On en saura plus le 21 juin, date à laquelle le second tour a finalement été reporté, mais dès son discours télévisé du jeudi 12 mars, le président de la République avait comme anticipé le désaveu, en proposant aux Français, pour lutter contre le nouveau coronavirus, un étonnant tournant idéologique. Au strict opposé du néolibéralisme décomplexé qui a été sa marque jusqu’alors, lui qui a opposé « les gens qui réussissent » aux « gens qui ne sont rien », Emmanuel Macron a lancé des appels répétés à la solidarité, vanté le rôle de l’État et des dépenses publiques (le soutien à la santé et à l’économie se fera « quoi qu’il en coûte »), réhabilité le rôle des services publics et l’importance de la « gratuité » des soins, et même incité à « interroger le modèle de développement dans lequel s’est engagé notre monde depuis des décennies et qui dévoile ses failles au grand jour ». Notamment car il a mis à mal certains de nos approvisionnements stratégiques et a poussé à « déléguer à d’autres notre alimentation, notre protection, notre capacité à soigner, notre cadre de vie ».

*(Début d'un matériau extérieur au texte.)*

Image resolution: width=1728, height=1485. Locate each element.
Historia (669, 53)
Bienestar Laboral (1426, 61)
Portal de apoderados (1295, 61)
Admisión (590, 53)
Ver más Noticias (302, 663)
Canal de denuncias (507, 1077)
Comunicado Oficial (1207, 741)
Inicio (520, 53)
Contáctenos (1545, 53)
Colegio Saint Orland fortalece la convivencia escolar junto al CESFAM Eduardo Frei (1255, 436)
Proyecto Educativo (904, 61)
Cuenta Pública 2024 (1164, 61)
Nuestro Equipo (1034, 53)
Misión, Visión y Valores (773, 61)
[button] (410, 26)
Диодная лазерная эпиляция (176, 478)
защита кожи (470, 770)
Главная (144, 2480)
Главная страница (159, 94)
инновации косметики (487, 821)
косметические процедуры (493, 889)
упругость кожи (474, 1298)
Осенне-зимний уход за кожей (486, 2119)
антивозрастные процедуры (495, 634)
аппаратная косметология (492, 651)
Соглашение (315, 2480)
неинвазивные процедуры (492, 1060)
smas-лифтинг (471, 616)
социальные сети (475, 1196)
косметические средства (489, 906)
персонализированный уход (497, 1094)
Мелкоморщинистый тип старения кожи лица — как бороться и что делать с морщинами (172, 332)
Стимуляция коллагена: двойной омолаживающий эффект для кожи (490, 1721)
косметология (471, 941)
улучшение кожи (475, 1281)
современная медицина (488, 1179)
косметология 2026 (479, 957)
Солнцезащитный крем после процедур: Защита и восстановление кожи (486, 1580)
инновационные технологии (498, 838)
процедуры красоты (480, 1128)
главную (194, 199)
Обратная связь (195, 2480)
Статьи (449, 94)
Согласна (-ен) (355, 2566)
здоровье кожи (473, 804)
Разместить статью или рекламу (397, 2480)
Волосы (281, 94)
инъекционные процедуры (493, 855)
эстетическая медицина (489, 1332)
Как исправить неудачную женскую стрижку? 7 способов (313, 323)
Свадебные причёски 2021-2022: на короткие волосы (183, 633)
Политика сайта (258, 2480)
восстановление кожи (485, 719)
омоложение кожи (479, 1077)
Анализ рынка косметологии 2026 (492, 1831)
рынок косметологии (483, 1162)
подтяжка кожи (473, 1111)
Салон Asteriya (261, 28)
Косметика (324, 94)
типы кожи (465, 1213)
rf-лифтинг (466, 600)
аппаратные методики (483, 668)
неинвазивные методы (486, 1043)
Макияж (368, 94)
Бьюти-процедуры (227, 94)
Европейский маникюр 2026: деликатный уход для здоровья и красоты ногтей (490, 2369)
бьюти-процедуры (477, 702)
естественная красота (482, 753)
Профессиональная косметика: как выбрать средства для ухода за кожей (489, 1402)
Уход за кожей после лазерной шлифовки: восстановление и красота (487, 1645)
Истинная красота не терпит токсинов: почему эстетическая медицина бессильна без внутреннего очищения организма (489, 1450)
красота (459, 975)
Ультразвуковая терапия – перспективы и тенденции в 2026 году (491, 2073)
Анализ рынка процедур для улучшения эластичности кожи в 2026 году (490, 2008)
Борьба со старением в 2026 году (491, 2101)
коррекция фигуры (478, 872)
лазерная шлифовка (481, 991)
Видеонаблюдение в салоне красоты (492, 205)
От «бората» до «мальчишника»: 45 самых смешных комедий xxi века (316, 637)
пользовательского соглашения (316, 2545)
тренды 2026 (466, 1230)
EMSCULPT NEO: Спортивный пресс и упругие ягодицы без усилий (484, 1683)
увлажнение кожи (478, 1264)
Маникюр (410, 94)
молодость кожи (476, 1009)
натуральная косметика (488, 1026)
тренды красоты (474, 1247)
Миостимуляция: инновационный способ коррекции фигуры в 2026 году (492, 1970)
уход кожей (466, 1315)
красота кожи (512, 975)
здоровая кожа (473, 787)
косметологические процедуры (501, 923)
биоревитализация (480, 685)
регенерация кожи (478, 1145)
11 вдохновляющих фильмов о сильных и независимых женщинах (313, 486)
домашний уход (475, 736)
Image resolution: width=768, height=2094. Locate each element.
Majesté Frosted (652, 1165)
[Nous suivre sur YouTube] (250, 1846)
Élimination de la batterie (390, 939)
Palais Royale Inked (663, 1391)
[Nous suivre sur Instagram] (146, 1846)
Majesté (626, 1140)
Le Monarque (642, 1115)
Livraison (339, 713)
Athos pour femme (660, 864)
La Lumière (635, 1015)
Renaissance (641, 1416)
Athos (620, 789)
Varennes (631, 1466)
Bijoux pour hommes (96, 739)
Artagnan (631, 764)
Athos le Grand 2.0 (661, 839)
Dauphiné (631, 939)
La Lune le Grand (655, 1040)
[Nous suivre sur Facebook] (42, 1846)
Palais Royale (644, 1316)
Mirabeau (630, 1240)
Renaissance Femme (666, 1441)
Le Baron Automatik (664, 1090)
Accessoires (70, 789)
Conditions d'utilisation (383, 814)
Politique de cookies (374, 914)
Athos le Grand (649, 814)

N’en jetez plus… Ou plutôt si. Emmanuel Macron entend même « reprendre le contrôle » au nom d’« une France, une Europe souveraine ». Une expression, calquée sur le slogan « Take back control » des Brexiters, qui ne doit rien au hasard. Cette évolution en laisse plus d’un dubitatif, même si la réforme des retraites ou la privatisation d’ADP (aéroports de Roissy et d’Orly) ont été suspendus, et la réforme de l’indemnisation-chômage reportée à septembre : on ne s’attendait guère à un « Macron atteint par le virus de l’altermondialisme », selon la formule de Libération.
En attendant, comme les Italiens ou les Espagnols, les Français sont confinés chez eux depuis lundi 16 mars au soir et un nouveau discours solennel d’Emmanuel Macron («Nous sommes en guerre»). Avant un éventuel «nouveau macronisme», tâchons déjà collectivement de vaincre l’épidémie.